By just replacing the input wheels of the Pascaline by the columns of keys of Hill's machine, Felt had invented the comptometer.
Addition is performed exactly the same way, and both the Pascaline and the Comptometer make use of the 9's complement method for subtraction, but in the case of the comptometer it is the operator who must choose the right keys for the subtrahend (each key has its 9's complement written in miniature letter next to it).
Dorr Felt was born in Newark, Wisconsin where he grew up on the family farm and which he left at age fourteen to seek employment.
In early 1882, at age twenty, he came to Chicago and worked as foreman of a rolling mill that had a daily output valued at two thousand dollars.
During the US Thanksgiving holidays of 1884, he had decided to build the prototype of the comptometer, a new calculating machine that he had invented.
Because of his limited amount of money, he had used a macaroni box for the outside box, and skewers, staples and rubber bands for the mechanism inside.

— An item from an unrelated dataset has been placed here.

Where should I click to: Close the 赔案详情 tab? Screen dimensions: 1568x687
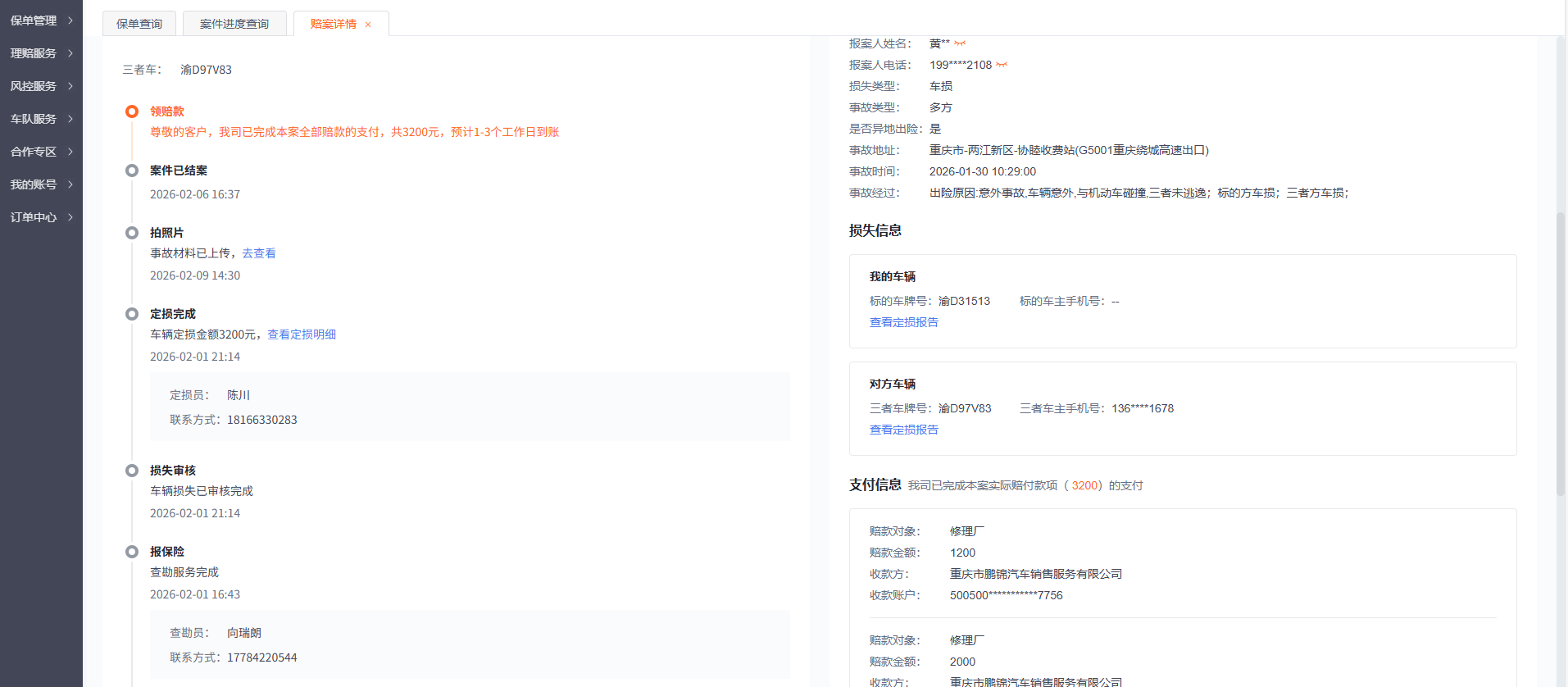(368, 25)
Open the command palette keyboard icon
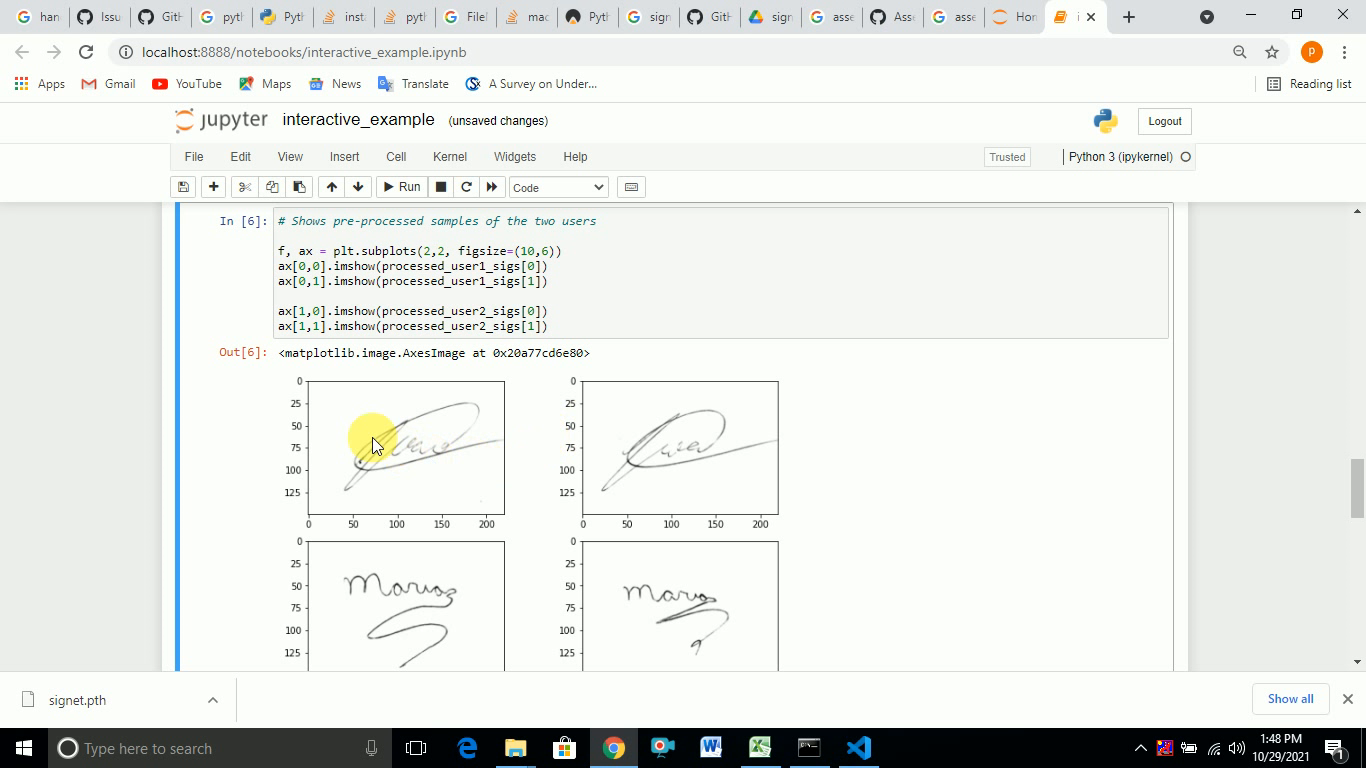Screen dimensions: 1366x768 click(630, 187)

It was finished soon after New Year's Day, 1885.
Felt brought his idea to Robert Tarrant, the owner of a Chicago workshop, who gave him a salary of six dollars a week, a bench to work on and what will add up to five thousand dollars to build his first practical machine, which he had finished in the autumn of 1886.
The first two patents are granted to Felt on July 19, 1887 and on October 11, 1887.
By September 1887, eight production machines had been built.
Felt and Tarrant sign a partnership contract on November 28, 1887.